Cryptocurrencies rely on a type of computer system known as a “blockchain.” All of the transactions made with a particular cryptocurrency — that is, every time someone sells or buys a cryptocurrency “coin” — are stored in a database known as a “ledger.”
What differentiates this ledger from the more traditional type held by bank is that it is distributed. Rather than one central authoritative copy of the ledger, every computer connected to the network holds its own copy.
Because of this, it’s vitally important that every copy of the ledger is identical. If they aren’t, this could open the blockchain to abuse — fraudulent transactions or double-spending of the currency. At the same time, however, it’s important that the transactions made with the currency are anonymous, so no-one can share the actual contents of their copy of the ledger.
Hashing provides a way around this issue. Each user of a cryptocurrency can produce a hash of their copy of the ledger, and these can be compared. If they are the same, then the original contents of their ledger must also be identical. This allows the integrity of the blockchain to be checked without breaking the anonymity of its participants.
Examples of Hashing
Hashes used for much more than just cryptocurrencies. In fact, they are used very widely in contemporary computer systems.
One example of this is keeping passwords secure. When you make a new password for an online account, the password you enter isn’t actually sent to the company you are signing up for the account with. Instead, the password system generates a hash of your password, and sends the hash to the company’s computers for storage.
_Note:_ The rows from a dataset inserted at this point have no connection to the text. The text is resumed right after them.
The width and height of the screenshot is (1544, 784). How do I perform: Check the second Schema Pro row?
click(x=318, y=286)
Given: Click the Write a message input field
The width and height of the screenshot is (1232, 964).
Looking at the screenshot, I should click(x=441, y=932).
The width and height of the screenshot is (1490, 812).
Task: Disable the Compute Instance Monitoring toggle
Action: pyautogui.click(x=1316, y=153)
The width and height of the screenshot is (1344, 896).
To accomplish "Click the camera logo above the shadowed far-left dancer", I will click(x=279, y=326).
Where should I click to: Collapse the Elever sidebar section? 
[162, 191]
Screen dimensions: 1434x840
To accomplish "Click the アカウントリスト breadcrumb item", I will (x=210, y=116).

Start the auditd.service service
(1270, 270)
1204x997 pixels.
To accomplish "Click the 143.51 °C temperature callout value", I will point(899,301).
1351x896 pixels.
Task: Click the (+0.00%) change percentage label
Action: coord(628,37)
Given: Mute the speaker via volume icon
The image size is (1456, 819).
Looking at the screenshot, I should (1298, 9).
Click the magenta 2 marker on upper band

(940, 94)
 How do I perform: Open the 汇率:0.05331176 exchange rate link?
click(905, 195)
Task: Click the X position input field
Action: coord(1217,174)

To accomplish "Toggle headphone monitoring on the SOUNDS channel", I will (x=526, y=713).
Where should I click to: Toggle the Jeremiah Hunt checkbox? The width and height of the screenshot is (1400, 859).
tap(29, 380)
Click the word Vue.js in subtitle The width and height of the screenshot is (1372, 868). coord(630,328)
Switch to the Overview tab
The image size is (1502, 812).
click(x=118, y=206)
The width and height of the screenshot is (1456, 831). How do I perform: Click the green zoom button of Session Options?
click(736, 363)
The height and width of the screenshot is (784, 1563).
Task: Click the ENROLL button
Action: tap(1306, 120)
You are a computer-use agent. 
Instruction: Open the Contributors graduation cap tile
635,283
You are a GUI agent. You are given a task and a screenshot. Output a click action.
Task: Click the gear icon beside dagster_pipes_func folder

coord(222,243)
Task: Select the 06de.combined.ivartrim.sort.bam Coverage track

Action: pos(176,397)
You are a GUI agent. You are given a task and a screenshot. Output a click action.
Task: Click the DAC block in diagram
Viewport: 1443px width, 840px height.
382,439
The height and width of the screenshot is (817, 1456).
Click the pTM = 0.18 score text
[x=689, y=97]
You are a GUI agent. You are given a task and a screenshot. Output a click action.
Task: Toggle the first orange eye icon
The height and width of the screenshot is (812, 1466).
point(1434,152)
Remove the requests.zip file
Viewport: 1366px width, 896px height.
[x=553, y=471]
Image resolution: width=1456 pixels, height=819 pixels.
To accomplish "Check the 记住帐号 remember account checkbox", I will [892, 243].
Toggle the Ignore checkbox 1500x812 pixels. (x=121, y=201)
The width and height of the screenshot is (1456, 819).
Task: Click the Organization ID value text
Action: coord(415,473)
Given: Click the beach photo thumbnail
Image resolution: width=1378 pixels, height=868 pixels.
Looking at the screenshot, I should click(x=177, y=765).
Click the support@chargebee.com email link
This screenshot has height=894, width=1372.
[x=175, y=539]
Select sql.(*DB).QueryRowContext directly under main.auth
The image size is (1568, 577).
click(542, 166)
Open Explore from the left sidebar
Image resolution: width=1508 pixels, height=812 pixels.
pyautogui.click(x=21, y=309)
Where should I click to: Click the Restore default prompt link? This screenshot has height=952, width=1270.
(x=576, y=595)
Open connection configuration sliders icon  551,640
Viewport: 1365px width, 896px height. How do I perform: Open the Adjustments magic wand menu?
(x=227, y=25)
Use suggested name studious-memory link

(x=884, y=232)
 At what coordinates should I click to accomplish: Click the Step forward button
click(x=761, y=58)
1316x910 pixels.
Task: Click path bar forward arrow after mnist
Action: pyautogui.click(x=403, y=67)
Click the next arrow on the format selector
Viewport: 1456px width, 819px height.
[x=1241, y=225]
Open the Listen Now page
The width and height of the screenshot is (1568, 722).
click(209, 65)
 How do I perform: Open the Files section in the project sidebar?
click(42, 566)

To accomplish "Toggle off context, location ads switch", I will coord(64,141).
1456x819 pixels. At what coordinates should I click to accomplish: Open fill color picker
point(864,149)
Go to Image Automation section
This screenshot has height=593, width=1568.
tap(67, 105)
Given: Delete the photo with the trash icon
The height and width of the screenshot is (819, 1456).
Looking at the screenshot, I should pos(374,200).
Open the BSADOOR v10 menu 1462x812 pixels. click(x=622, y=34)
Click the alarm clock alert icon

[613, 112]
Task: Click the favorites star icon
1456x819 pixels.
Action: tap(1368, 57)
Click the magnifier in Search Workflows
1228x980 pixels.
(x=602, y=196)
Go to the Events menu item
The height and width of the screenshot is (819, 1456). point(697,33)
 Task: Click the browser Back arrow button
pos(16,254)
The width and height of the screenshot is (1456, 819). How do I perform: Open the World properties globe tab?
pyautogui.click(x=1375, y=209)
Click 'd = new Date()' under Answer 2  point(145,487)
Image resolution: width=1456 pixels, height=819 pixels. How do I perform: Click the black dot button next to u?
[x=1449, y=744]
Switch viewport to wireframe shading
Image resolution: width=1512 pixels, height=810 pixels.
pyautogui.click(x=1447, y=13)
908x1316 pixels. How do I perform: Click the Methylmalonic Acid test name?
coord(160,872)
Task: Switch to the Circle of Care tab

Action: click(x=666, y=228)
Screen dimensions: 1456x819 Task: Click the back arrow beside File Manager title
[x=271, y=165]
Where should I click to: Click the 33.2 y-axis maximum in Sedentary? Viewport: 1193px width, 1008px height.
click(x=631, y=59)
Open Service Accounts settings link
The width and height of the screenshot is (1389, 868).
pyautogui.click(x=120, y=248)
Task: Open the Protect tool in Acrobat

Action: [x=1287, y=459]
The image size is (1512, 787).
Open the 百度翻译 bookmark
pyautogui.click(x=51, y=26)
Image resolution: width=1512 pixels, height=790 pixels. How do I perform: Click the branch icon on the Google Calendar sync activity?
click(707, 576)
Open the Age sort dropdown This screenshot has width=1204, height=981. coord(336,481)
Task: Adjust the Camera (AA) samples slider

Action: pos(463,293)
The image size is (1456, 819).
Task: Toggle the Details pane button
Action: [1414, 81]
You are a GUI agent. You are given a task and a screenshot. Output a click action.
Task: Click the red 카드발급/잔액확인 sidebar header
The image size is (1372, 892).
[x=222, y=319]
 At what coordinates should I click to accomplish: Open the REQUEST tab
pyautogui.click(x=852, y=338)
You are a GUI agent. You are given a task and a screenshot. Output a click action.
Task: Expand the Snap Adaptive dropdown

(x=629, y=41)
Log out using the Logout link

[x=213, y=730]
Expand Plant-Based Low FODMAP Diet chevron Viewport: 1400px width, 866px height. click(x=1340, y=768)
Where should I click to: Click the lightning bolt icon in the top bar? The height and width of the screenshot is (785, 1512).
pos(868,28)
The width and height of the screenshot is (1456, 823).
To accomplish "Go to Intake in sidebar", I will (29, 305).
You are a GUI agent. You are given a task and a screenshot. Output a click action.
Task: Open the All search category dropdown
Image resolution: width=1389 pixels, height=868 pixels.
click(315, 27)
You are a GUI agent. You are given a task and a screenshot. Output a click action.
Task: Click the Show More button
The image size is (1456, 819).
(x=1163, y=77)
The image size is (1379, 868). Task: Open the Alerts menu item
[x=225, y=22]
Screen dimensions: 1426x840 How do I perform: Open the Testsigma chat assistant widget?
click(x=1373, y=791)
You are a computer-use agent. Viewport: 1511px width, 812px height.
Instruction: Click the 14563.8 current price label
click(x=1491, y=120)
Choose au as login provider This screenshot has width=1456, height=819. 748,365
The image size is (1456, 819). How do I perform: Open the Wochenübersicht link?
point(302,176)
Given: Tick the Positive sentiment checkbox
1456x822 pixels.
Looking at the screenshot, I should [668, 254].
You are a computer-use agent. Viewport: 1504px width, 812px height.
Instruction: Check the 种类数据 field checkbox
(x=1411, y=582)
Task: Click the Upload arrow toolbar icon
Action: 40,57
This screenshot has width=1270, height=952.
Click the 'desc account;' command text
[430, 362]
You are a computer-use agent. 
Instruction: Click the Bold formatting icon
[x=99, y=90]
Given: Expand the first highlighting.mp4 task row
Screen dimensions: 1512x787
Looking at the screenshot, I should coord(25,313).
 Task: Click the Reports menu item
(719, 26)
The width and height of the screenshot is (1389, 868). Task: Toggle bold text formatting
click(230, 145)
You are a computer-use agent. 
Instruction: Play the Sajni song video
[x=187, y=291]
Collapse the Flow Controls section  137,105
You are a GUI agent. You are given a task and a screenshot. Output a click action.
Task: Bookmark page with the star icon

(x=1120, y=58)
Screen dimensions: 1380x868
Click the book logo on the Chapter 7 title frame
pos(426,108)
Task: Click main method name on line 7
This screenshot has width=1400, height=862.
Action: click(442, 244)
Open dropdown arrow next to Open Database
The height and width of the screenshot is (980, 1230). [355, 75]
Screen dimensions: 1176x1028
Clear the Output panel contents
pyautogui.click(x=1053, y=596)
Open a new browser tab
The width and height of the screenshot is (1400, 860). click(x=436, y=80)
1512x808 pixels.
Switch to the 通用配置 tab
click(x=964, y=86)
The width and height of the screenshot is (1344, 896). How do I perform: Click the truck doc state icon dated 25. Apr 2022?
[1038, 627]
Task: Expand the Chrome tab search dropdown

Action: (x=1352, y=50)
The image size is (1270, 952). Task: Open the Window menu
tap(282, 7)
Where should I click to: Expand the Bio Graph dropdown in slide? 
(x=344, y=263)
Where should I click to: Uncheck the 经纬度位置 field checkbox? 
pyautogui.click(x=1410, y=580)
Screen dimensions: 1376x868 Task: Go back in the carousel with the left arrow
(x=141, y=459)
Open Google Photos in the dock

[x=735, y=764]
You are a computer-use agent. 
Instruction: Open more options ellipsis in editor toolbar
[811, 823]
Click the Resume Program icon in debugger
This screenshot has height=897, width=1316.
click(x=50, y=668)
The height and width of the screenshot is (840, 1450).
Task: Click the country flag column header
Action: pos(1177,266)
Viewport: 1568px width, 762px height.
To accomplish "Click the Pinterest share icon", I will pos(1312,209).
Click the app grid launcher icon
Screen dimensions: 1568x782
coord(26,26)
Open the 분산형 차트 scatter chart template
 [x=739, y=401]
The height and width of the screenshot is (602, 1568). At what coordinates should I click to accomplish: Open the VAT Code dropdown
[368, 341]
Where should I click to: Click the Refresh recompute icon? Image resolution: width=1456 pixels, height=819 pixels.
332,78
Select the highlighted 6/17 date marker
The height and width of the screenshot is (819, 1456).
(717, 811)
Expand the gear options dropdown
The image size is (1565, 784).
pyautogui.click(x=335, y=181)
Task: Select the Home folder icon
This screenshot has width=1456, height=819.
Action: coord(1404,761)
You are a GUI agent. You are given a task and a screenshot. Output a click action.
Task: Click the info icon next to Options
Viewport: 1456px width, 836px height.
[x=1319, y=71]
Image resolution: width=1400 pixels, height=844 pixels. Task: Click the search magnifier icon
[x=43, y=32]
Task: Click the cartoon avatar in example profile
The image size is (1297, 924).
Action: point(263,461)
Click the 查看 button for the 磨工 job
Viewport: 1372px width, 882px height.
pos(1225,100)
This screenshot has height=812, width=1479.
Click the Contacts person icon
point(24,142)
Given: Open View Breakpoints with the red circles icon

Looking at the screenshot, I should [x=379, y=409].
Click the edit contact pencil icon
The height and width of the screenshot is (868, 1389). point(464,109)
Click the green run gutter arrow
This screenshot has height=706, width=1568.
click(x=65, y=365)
When you log in again, the system will again generate a hash of the password you enter, which is again sent to the company. Their system will compare this hash with the one generated when you made the password. If they match, then they can be sure that you’ve entered the same password again.
Without a has function, it would be necessary to send your actual password over the internet, and this represents a security risk. Anyone “listening in” on your connection would be able to see your password. By using a hash function, all they will be able to see is the hash you’ve generated, and it’s impossible to re-create your actual password from this.
Hash function key takeaways
Hash functions are algorithms that take a piece of data — a set of numbers or letters, for example — and convert it into another piece of data known as a “hash.”
This hash has some special properties that make it very useful in cryptography: a hash is always the same size, no matter the size of the original data; the same input will always produce the same output; and it is impossible to recover the original data from the output.
Because of these special features, hash functions are used widely in computer systems, including in cryptocurrencies.